Dataset entries:

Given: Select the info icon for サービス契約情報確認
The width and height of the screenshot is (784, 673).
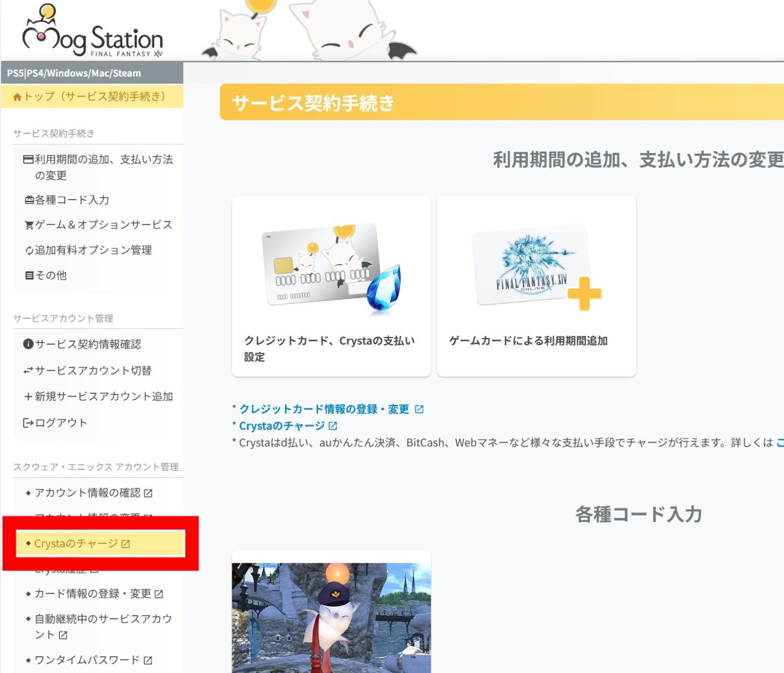Looking at the screenshot, I should 29,345.
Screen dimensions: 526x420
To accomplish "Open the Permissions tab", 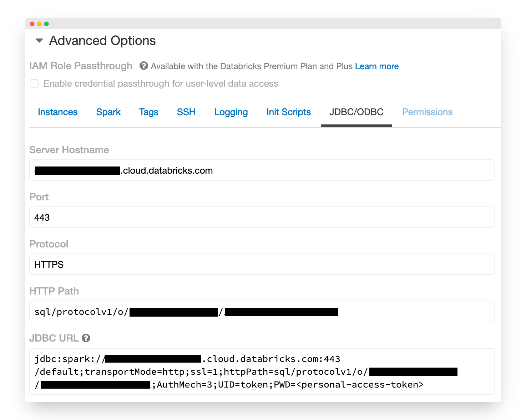I will pyautogui.click(x=427, y=112).
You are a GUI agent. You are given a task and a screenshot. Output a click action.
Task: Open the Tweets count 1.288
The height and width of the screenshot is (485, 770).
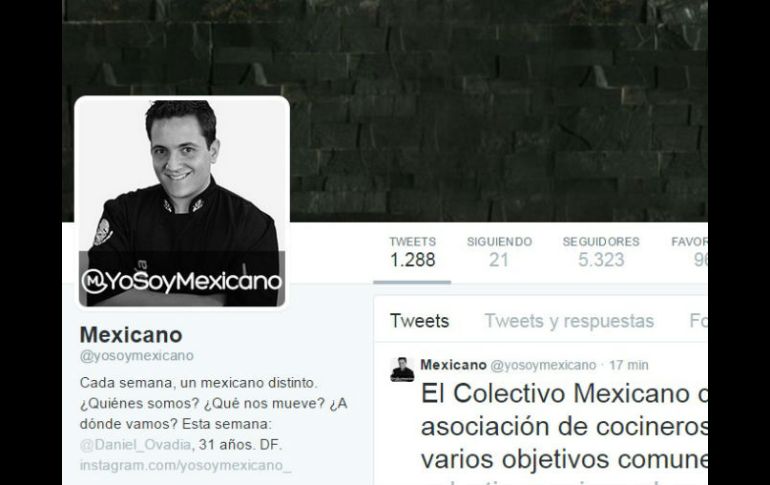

PROBLEM TO WORK ON: Please set down only the lines from the one containing "You are a GUI" through the end of the entries, exactly as they stand, both ends included and with no pictures.

SOLUTION TO THE EXERCISE:
You are a GUI agent. You are given a task and a screenshot. Output a click action.
Task: Open the Tweets count 1.288
The height and width of the screenshot is (485, 770).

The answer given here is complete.